Allemagne
Prix Balzan 2000 pour l'histoire du droit du 16e siècle à nos jours
Discours de remerciement – Rome 15.11.2000
Monsieur le Président de la République italienne,
Membres de la Fondation Balzan,
Monsieur le Président de l’Accademia dei Lincei,
Excellences,
Mesdames, Messieurs,
La communauté européenne n’est pas seulement politique et économique, elle est aussi juridique. Elle est fondée sur la reconnaissance des droits de l’homme et des droits civils, sur le respect de l’individu, sur le droit du citoyen à la tutelle juridique dans le cadre d’une procédure juridictionnelle correcte, et sur la conviction que l’Etat est au service de la personne.
Les grands principes juridiques de l’Europe sont issus d’un long passé douloureux, marqué par de nombreux conflits. C’est pourquoi ils sont bien établis. A première vue ils sont le fruit des révolutions du XVIIIe et du XIXe siècles: liberté et égalité, démocratie et état de droit.
Mais leur passé est en réalité beaucoup plus ancien. C’est d’abord la longue histoire du droit romain, depuis les douze tables jusqu’à Justinien, en passant par la Rome républicaine et l’Empire.
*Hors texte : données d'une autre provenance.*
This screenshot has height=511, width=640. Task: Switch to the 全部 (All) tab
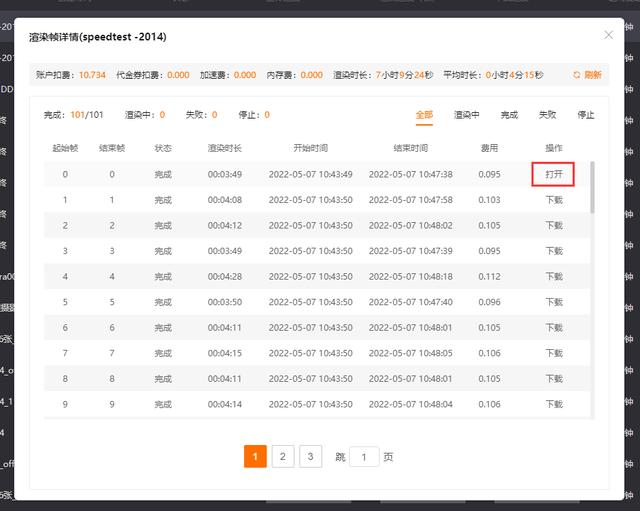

Ce sont ensuite les écoles de Bologne et de Pavie, au moyen-âge, puis l’école française du XVIe siècle, la Hollande des XVIIe et XVIIIe siècles, et le droit allemand du XIXe siècle. C’est à cette époque-là seulement qu’on cessa d’employer le latin comme langue franque, le latin des juristes. L’époque funeste du nationalisme européen sembla détruire ces anciennes traditions.
Aujourd’hui, après un siècle de catastrophes européennes (surtout allemandes), on revient, dans le cadre d’un processus d’unification juridique, aux racines romaines et latines communes. Je suis heureux de pouvoir exprimer aujourd’hui ces pensées à Rome, dans ce cadre, qui est témoin de l’émotion que suscite en moi l’honneur de recevoir le Prix Balzan.
Que l’on me permettre d’évoquer brièvement les sources de mon engagement scientifique.
Ma génération, qui a grandi dans la paix, la liberté et le bien-être, était la génération des enfants du national-socialisme. Nous nous sommes sentis obligés de nous en occuper. J’ai eu un maître suédois, très apprécié, Sten Gagner, qui m’a donné la liberté et les encouragements qu’il fallait pour le faire.
Mon engagement politique en tant que citoyen m’a amené à réfléchir sur l’Etat et son administration. Ainsi, à la fascination que l’histoire de l’Europe a exercée sur moi s’est joint un intérêt pour le droit public.
Le thème qui a dominé mon parcours d’auteur a été l’histoire de la pensée juridique et politique, auquel se sont associés une réflexion sur l’élément intellectuel qui caractérise l’Europe et un intérêt permanent pour les violations de la sphère individuelle. La culture de la pensée juridique en Europe est loin d’être faible, elle est toutefois continuellement menacée. Elle a besoin de soins et d’attentions.
Le Prix Balzan m’encourage à continuer dans cette voie et surtout à transmettre aux nouvelles générations l’enthousiasme et le plaisir que procure la recherche scientifique.
J’exprime mes vifs remerciements pour le grand honneur qui m’est fait et qui rejaillit sur tous ceux qui partagent mes opinions et mes intérêts dans le domaine de l’histoire du droit européen.